In the mid-1950s, Bartini became involved in ground-effect vehicles, named ekranoplans, in which the Soviet government developed a great interest. The extensive development of these vehicles led to Bartini's first output in 1964, with the Be-1, a small prototype ekranoplan made for research by the Beriev Design Bureau. In 1968, Bartini returned to Taganrog to specifically develop seaplanes, where began development of his last known project, the Bartini Beriev VVA-14, an experimental ekranoplan featuring vertical takeoff intended to be used in anti-submarine warfare against American submarines armed with Polaris missiles.

==Death==
Bartini died on 6 December 1974, in Moscow, at the age of 77. He was buried at Vvedenskoye Cemetery with a grave featuring a monument with the inscription "In the land of the Soviets, he kept his oath to devote all life that the red planes flew faster than the black (ones)". Bartini had almost no contact with Italy since he had left in the 1920s.

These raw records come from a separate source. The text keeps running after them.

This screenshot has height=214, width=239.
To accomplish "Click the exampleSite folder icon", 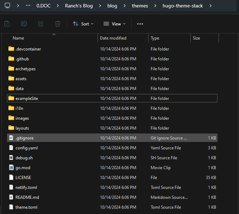I will 11,99.
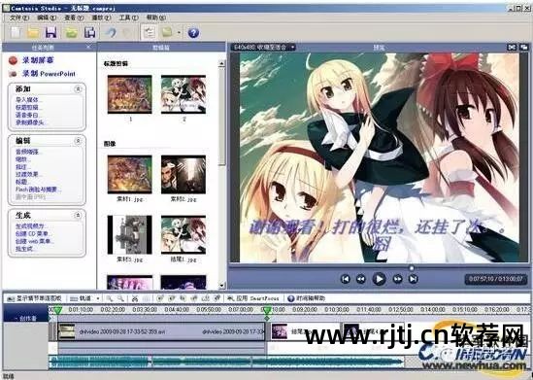This screenshot has height=380, width=533.
Task: Open the 640x480 preview size dropdown
Action: [263, 48]
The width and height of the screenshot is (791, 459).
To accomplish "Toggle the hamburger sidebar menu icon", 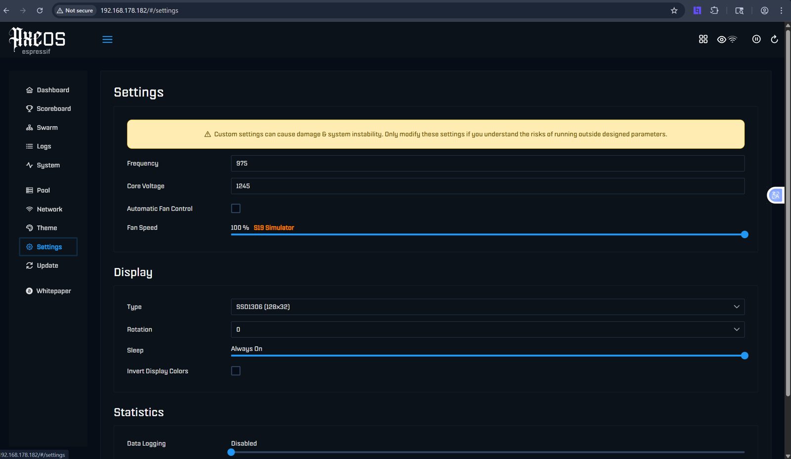I will point(107,40).
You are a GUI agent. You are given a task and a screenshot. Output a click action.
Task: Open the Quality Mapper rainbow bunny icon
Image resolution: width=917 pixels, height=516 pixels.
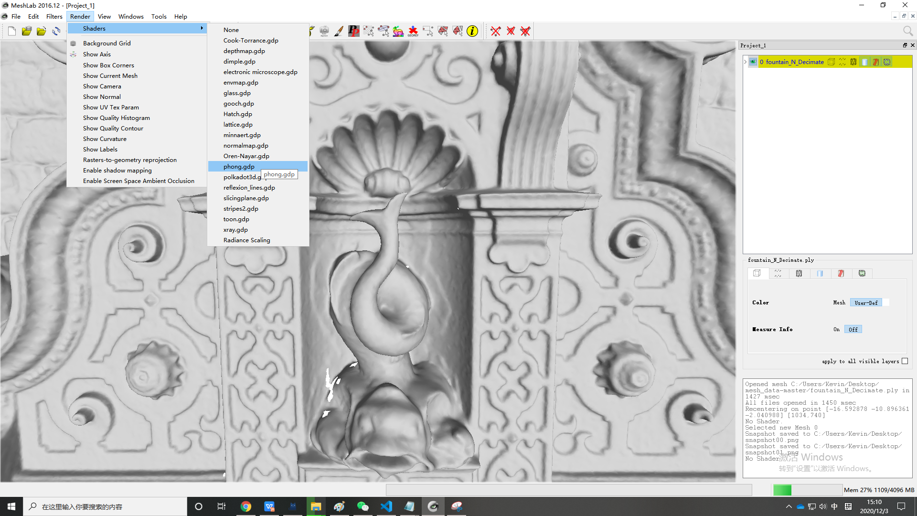point(398,31)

Beriev eventually cancelled the VVA-14 project as development slowed and eventually stopped after Bartini's death.

==Influence==
Bartini influenced many Soviet aircraft engineers, particularly Sergey Pavlovich Korolev who named Bartini as his teacher. At various times and to different degrees, Bartini has been connected with other prominent Soviet aircraft engineers such as Sergey Ilyushin, Oleg Antonov, Vladimir Myasishchev, Alexander Yakovlev and many others.

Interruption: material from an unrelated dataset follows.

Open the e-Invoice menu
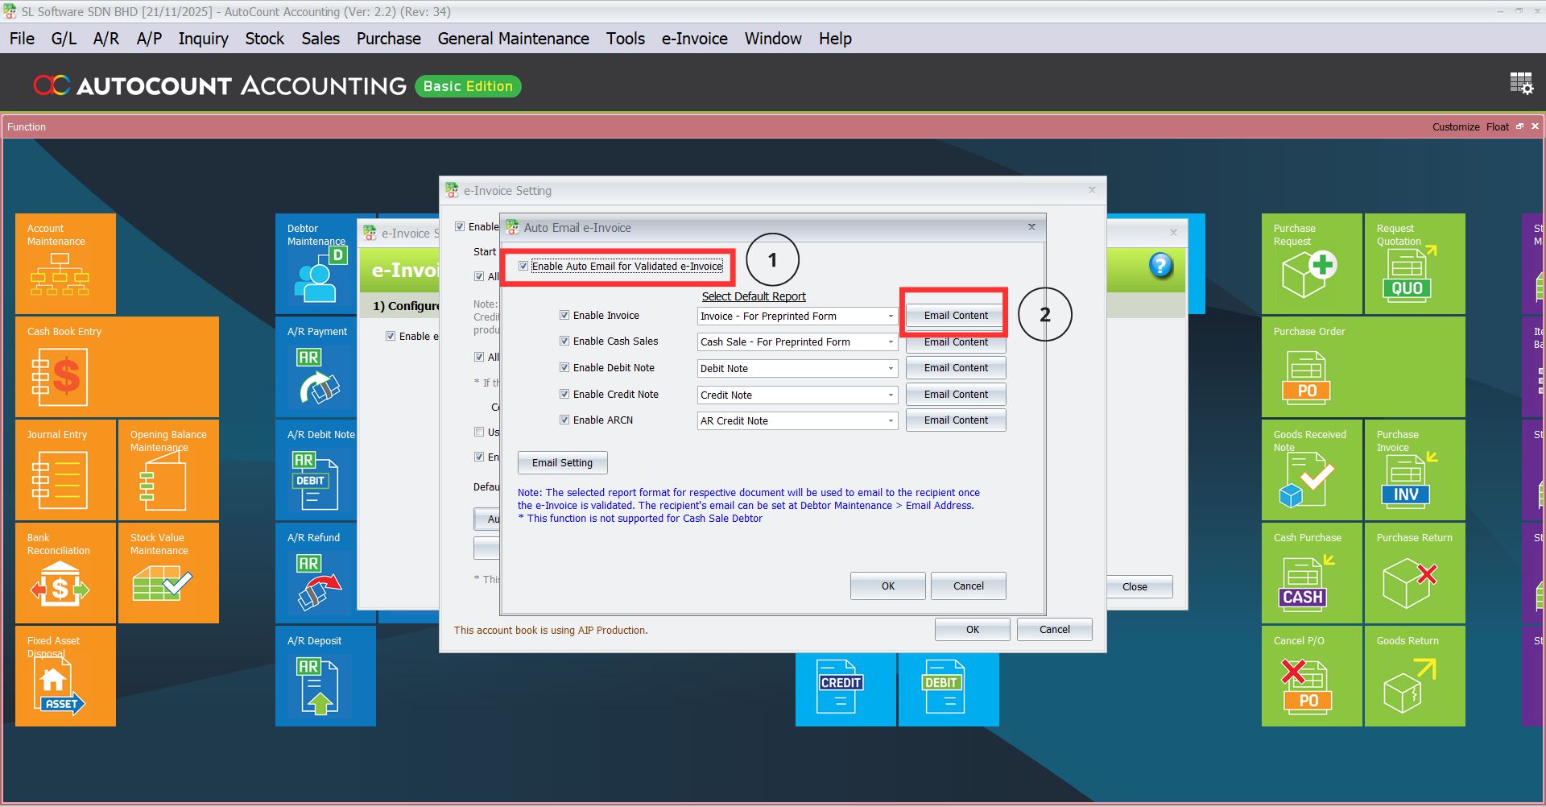This screenshot has width=1546, height=807. (x=693, y=38)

Bartini's Effect, a phenomenon in aerodynamics where drag is reduced and thrust is increased when aircraft propellers are arranged of two motors in a tandem, was named in honour of Bartini as it was first used on his DAR aeroplane.

In recognition of his contributions to aerodynamics and aircraft design, his name was put forward to name an asteroid. 4982 Bartini, a main-belt asteroid, the asteroid Bartini, the 4982nd asteroid registered, was named in his honour.

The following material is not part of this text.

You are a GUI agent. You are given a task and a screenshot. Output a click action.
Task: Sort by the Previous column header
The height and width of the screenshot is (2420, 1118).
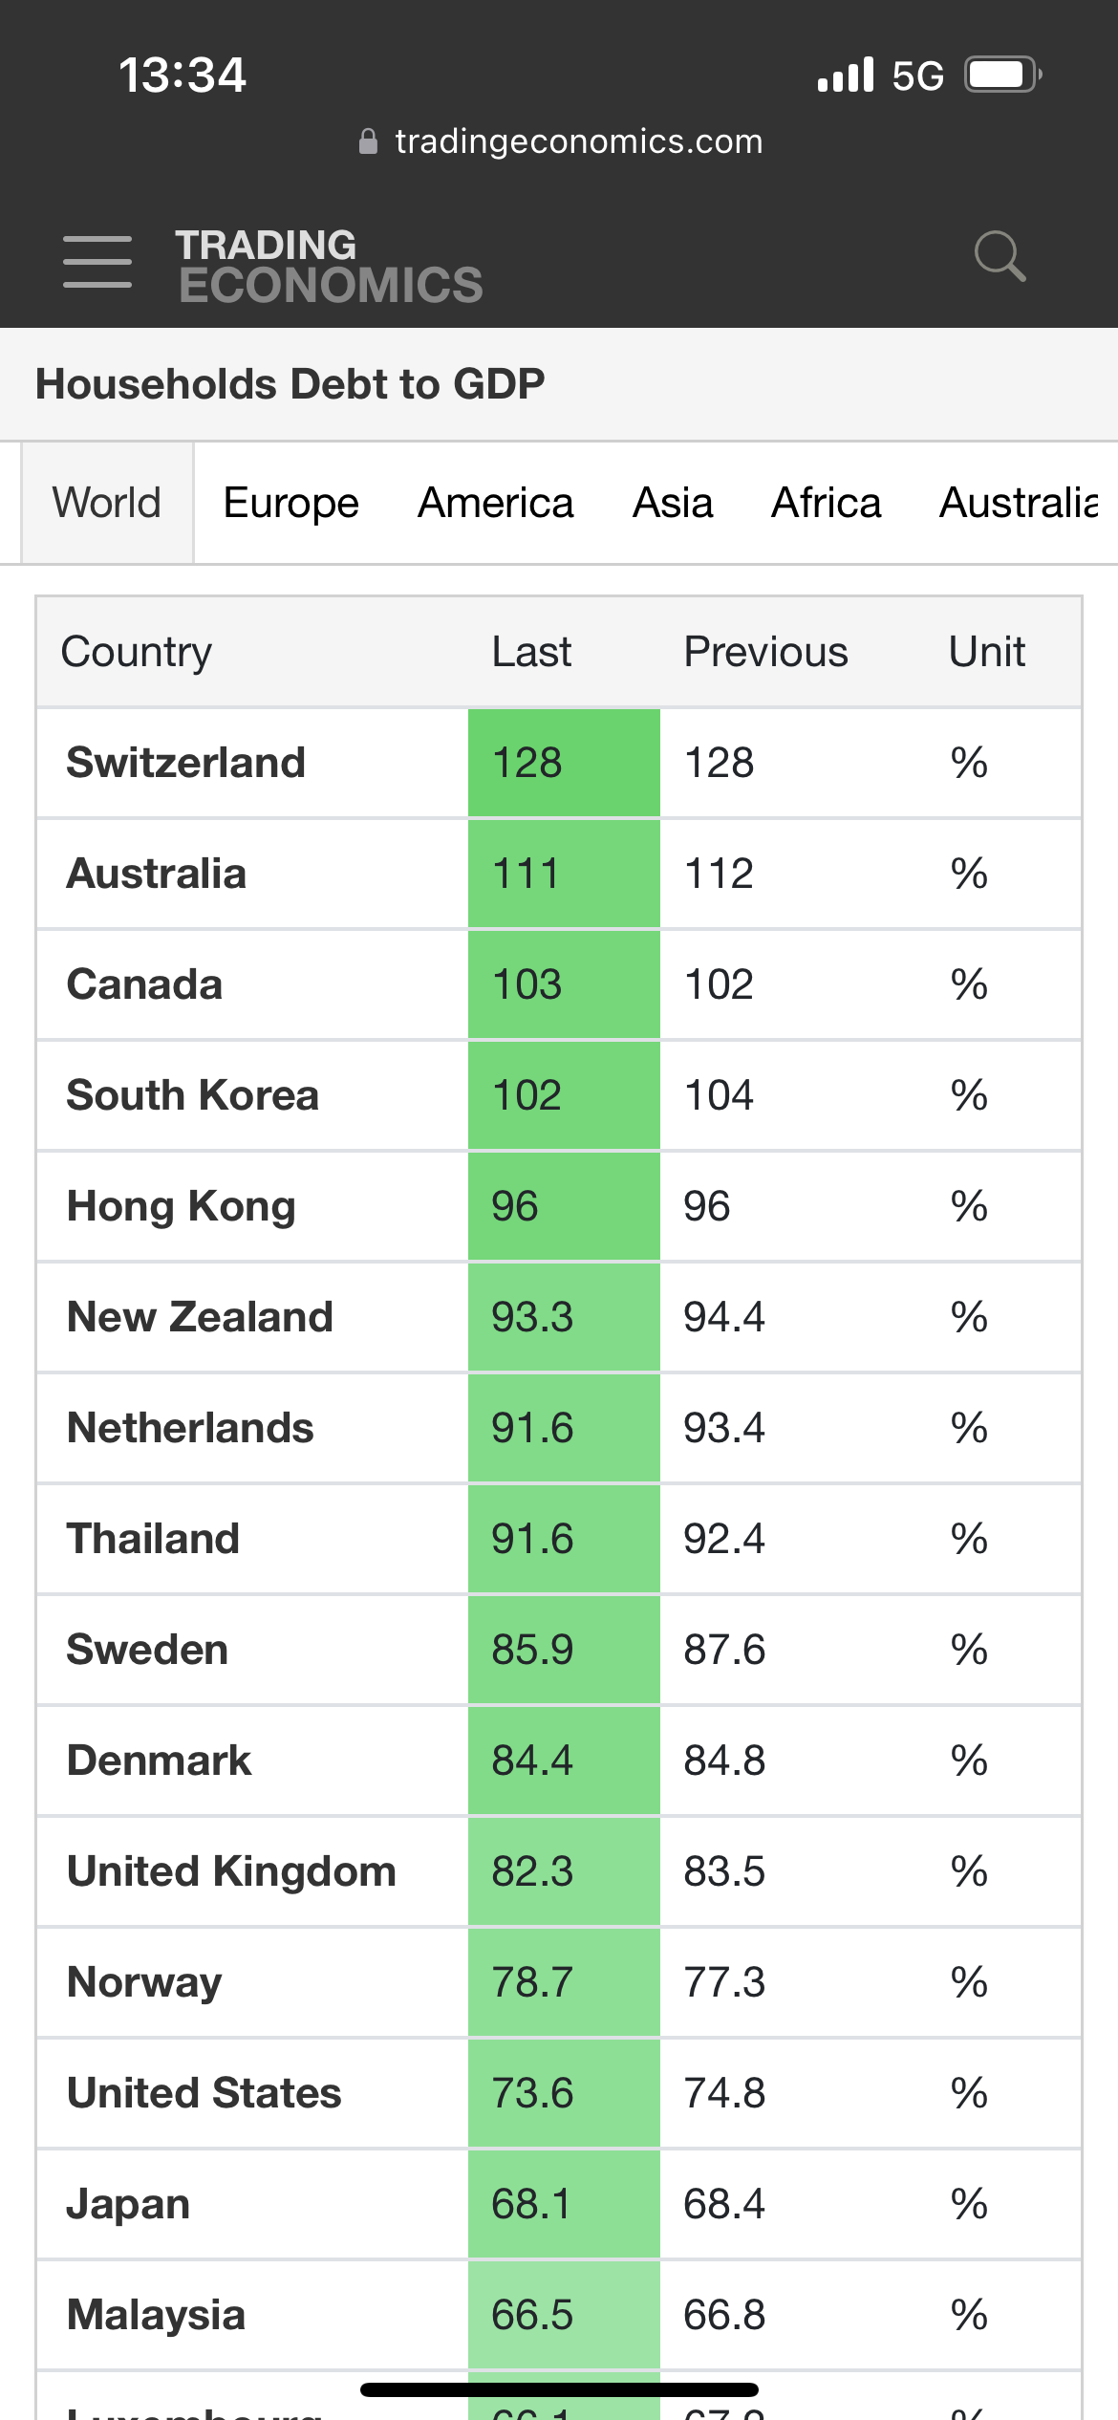pos(765,652)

==List of Bartini's aircraft designs==
This table of Bartini's designs incorporates information extracted from the Russian language Wikipedia article on Bartini. "(Prototype)" indicates an aircraft project where a physical example was built to some extent but was never operational. "(Draft)" indicates an aircraft project that was likely a prefeasibility study where no physical examples were built.

| Name | Description |
|---|---|
| A-55 | (Prototype) Medium-range bomber flying boat (1955) |
| A-57 | (Draft) Jet-powered flying boat strategic bomber with a range of 14,000 kilometres (8,700 mi) (1957) |
| AL-40 | (Draft) Nuclear-powered hydroplane, SibNIA, 1960s. |
| DAR | Stainless steel flying boat for long range Arctic reconnaissance. |
| Be-1 | Light amphibious ekranoplan for the study of ground effect. (1961) |
| E-57 | Seaplane bomber, carrier cruise missile K-10 nuclear bomb. Crew - 2 people. By design, the plane was identical to the A-57. Tailless. Range - 7000 km |
| Yer-2 (DB-240) | Military version of the Stal-7 developed by Vladimir Yermolaev. (June 1940) |
| Yer-2 AM-35 | (April 1942) |
| Yer-2 ACh-30B | ~300 were built. 3x1000kg bombs. Max speed 446 km/h. Range 5000 km. |
| MTB-2 | (Draft) Maritime heavy bomber (1929-1930) |
| MVA-62 | (Prototype) Amphibious aircraft with vertical takeoff and landing. (1962) |
| P-57 (F-57) | (Draft) Supersonic bomber variant of the A-57. |
| R 53.6K | (?) All the aerodynamic surfaces were "calculatable" and have up to 4-th derivative function value. 1940s. |
| R-AL | (Draft) Nuclear-powered long-range reconnaissance variant of the A-57 (1961) |
| Stal-6 | Experimental fighter, established Soviet speed record in 1933. |
| Stal-7 | Twin-engined stainless steel 12-seater passenger aircraft prototype, established international speed record in 1936 (1935) |
| Stal-8 | Fighter based on Stal-6 (1934) |
| T-107 | (Prototype) Passenger plane (1945) |
| T-108 | (Draft) Light transport aircraft (1945) |
| T-117 | (Prototype) Two-engined transport aircraft prototype - scrapped before finished (1948) |
| T-200 | (Prototype) Heavy amphibious military transport (1947) |
| T-203 | (Draft) Supersonic plane with ogival wings (1952) |
| T-210 | (Prototype) Variant of the T-200 (draft) |
| T-500 | (Prototype) Heavy transport ekranolyot* (draft) |
| VVA-14-1/M-62 | (Prototype) Experimental anti-submarine vertical takeoff ekranoplan. Variant with pontoons designated 14M1P. |

- Ekranolyot refers to a hybrid ground-effect vehicle (ekranoplan) also capable of flight at more regular altitudes.